PASSAGE GIVEN>
• • • • • • •
# Well...



## plan_D (Jul 17, 2011)

...after many moons away, I felt the need to say that I'm now a qualified aircraft engineer.  And I unfortunately was there to see Big Beautiful Doll go down.  Hello!


----------



## DerAdlerIstGelandet (Jul 17, 2011)

Hey man whats up?! Great to hear from you again and Congrats!


----------



## plan_D (Jul 17, 2011)

Nice to see you're still here, pal. Everything has changed for me; currently working on the line at Manchester Airport for Thomas Cook. I am thinking of going over to the U.S. next year to get my A P license after I get my EASA Part A license. 

How are you? What are you up to now? And how is the missus?


----------



## vikingBerserker (Jul 17, 2011)

Congrats to the qualification!


----------



## Aaron Brooks Wolters (Jul 17, 2011)

Yes. Congratulations on your new qualifications D. And Big Beautiful Doll is a sad loss. Fortunately the pilots were ok. It's good to have you back man.


----------



## Njaco (Jul 17, 2011)

Welcome back and congrats!!!!! We all missed ya!!


----------



## Gnomey (Jul 17, 2011)

Hey man. Nice to see you back. Congrats in the qualification.


----------



## plan_D (Jul 17, 2011)
• • • • • • •
STATED TASK 1> According to the forum thread, where is plan_D currently working?
STATED TASK 2> Continue the forum thread about plan_D's return and new aircraft engineering qualification from the point at which it stops.
• • • • • • •
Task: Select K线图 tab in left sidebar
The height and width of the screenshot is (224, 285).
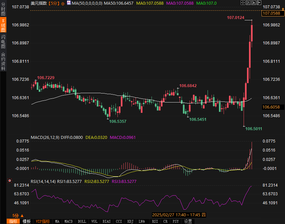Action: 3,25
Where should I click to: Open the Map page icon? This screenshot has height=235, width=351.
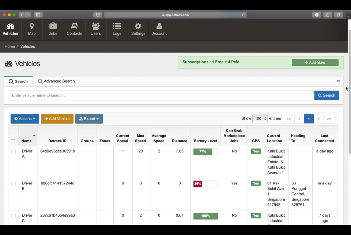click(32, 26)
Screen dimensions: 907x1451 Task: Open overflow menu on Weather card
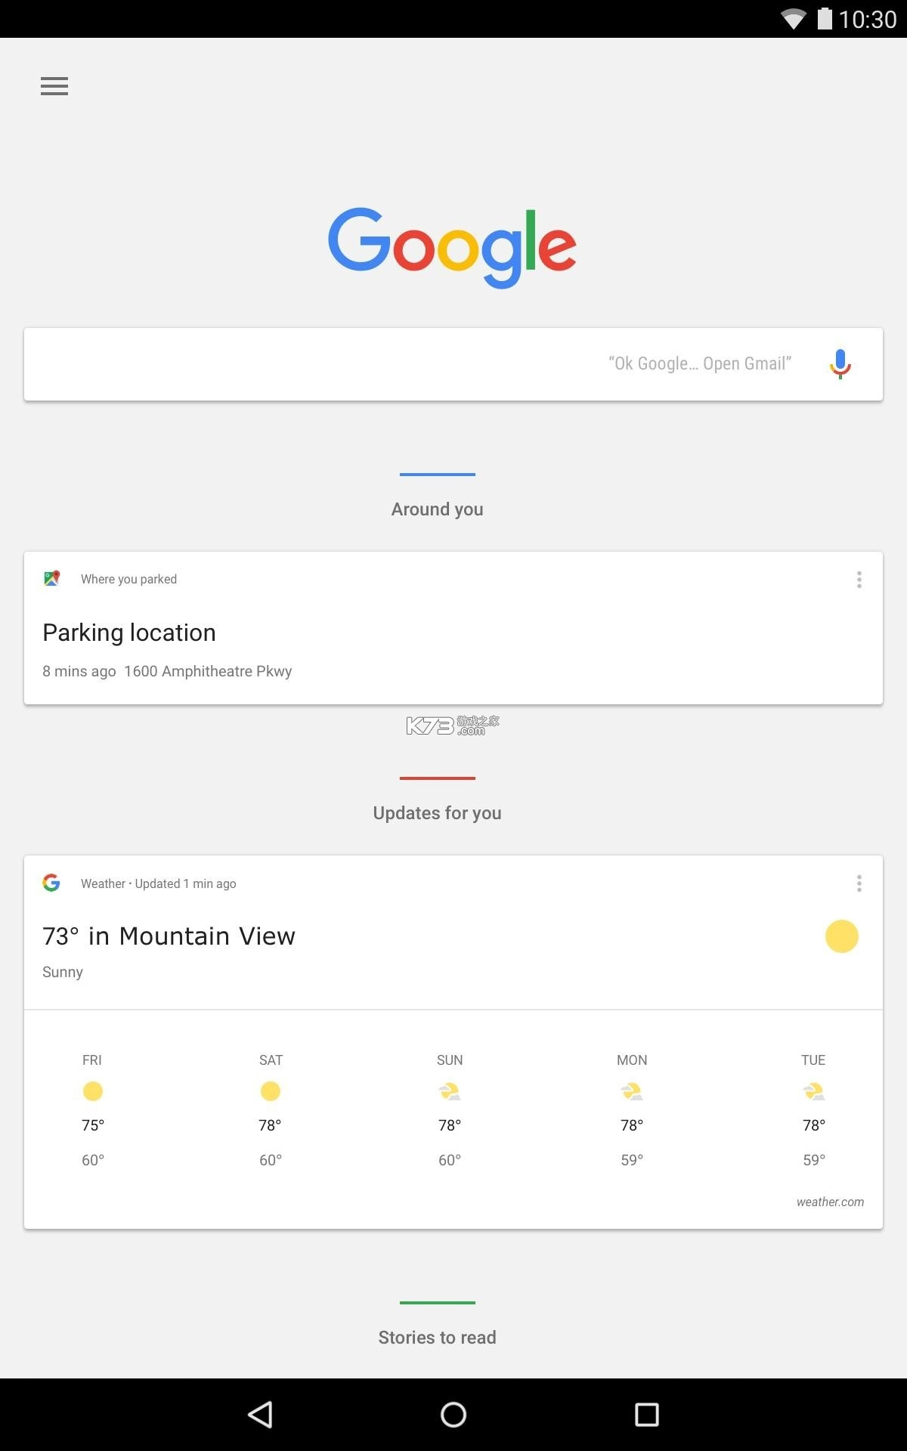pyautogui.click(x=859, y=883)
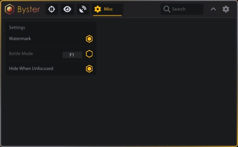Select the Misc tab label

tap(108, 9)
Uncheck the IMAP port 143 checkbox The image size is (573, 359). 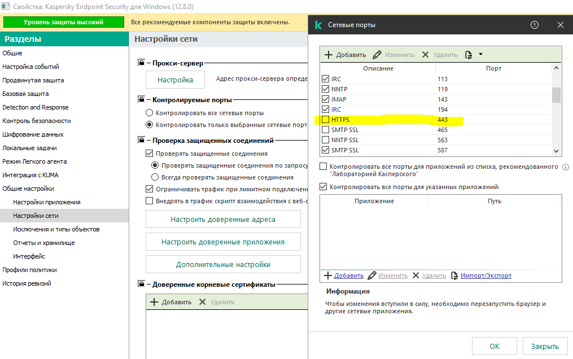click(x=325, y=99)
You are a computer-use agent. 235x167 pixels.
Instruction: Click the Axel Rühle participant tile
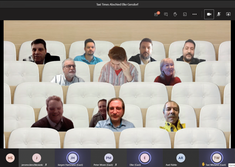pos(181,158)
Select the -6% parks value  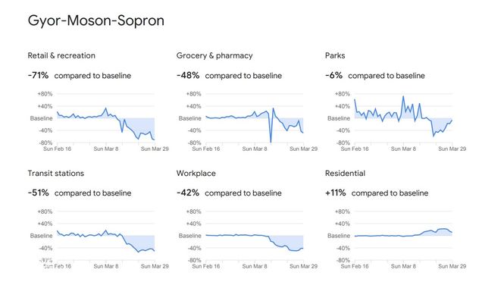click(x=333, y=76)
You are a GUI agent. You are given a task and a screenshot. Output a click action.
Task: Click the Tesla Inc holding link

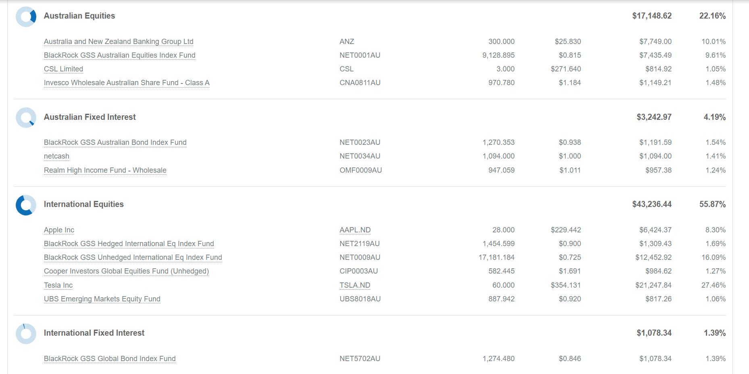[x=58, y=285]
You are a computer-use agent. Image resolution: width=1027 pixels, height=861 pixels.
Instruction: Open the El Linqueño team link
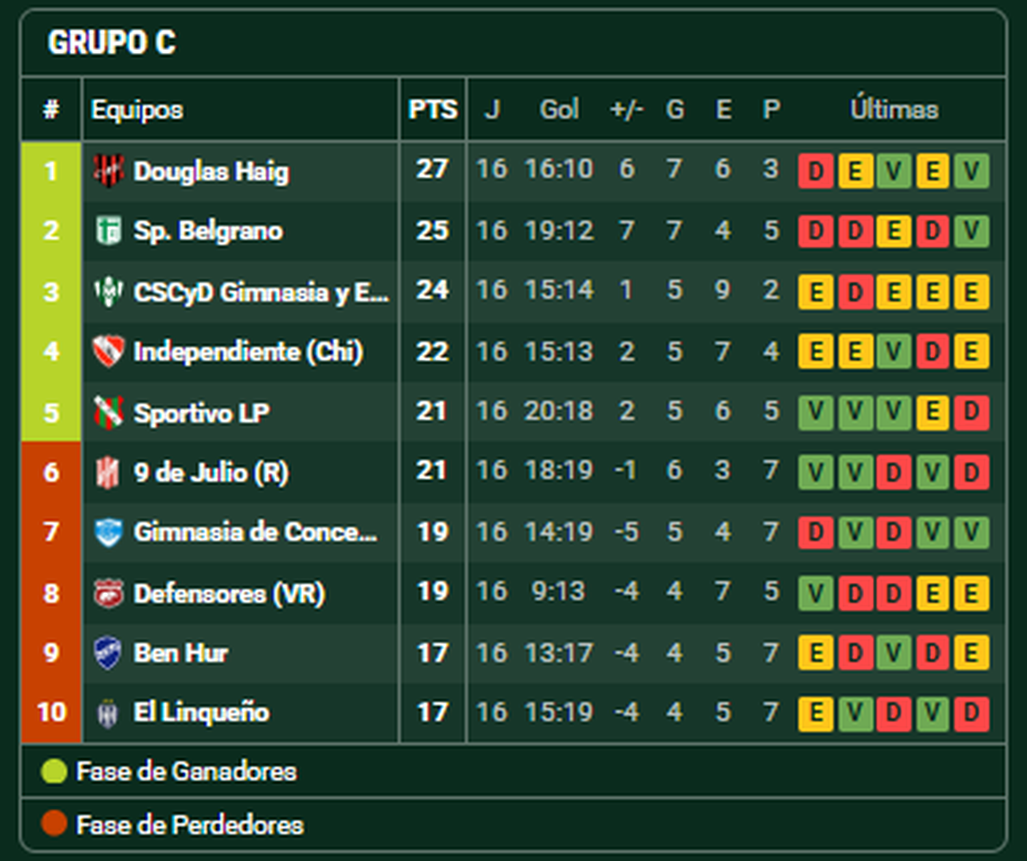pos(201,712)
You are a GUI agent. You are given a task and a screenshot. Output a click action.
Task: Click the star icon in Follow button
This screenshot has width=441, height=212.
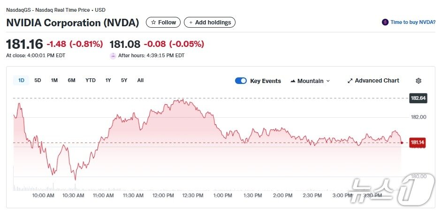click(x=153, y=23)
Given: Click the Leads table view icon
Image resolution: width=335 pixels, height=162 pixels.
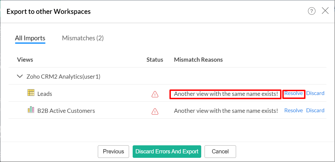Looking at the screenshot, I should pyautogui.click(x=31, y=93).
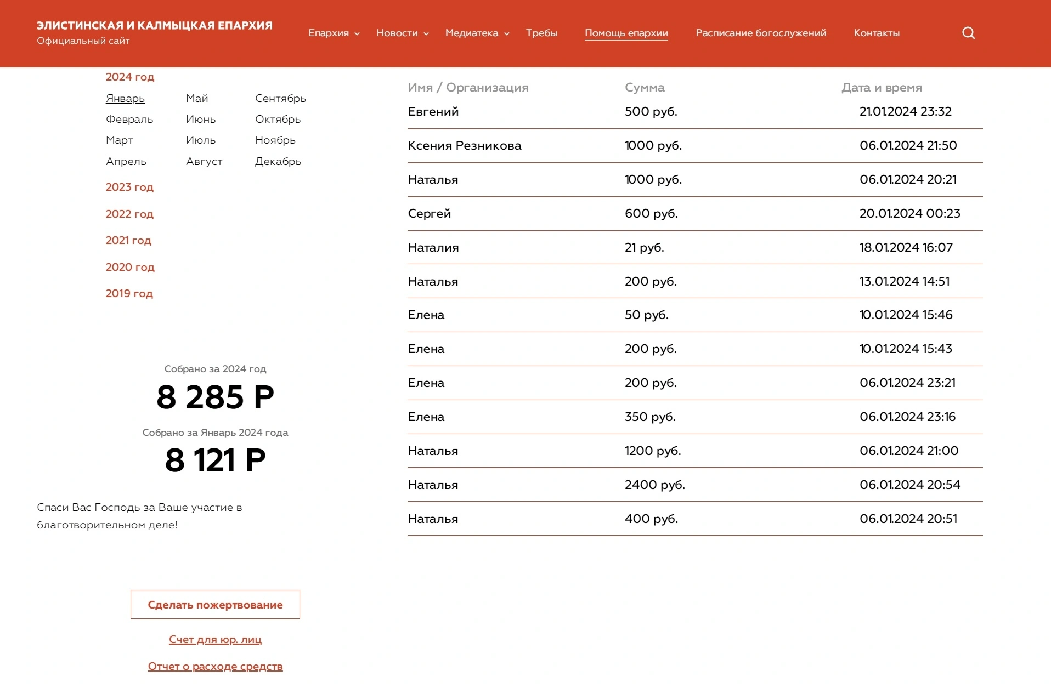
• • • • • • •
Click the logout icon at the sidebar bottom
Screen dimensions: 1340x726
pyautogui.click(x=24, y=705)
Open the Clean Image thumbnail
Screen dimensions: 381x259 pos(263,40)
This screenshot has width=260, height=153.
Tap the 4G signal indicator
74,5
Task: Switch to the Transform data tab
• • • • • • •
OUTPUT 1> On the line at Manchester Airport for Thomas Cook.

OUTPUT 2>
Thanks all. It was bad enough to see the tri-plane trip up, but at least everything was okay with that. Other than all that, the day at Duxford was amazing...even though they never mentioned that the three Me 109s were Merlin engined variants, or I may have missed that when enjoying an ice cream.


----------



## Aaron Brooks Wolters (Jul 17, 2011)

Priorities.


----------



## B-17engineer (Jul 17, 2011)

Congratulations (sweet I didn't have to use spellcheck!!!)


----------



## plan_D (Jul 17, 2011)

Oh yes; an added bonus to the day was a book I bought called Lightning Boys with the sigantures of the pilots there - one was in 11 (F) Squadron, it was great to ask my dad about the man - and he was an ass in the 1970s, and frankly quite rude in 2011 too. The stories in it are great, and showing my dad then hearing his takes on them makes it better.


----------



## evangilder (Jul 17, 2011)

Welcome back, D. It has been quite a while. Good to see you were doing something useful in your absence.  Congrats on the Quals.


----------



## Airframes (Jul 17, 2011)

Good to have you back, and many congrats on the qualifications.


----------



## FLYBOYJ (Jul 17, 2011)

Welcome back D!!! Now you're part of "The Brethren." Let me know if you need help when you're ready to get your A&P.


----------



## Wayne Little (Jul 18, 2011)

Welcome back to the fold, and congrats on your new qualifications!


----------



## rochie (Jul 18, 2011)

welcome back plan D


----------



## DerAdlerIstGelandet (Jul 18, 2011)

plan_D said:


> Nice to see you're still here, pal. Everything has changed for me; currently working on the line at Manchester Airport for Thomas Cook. I am thinking of going over to the U.S. next year to get my A P license after I get my EASA Part A license.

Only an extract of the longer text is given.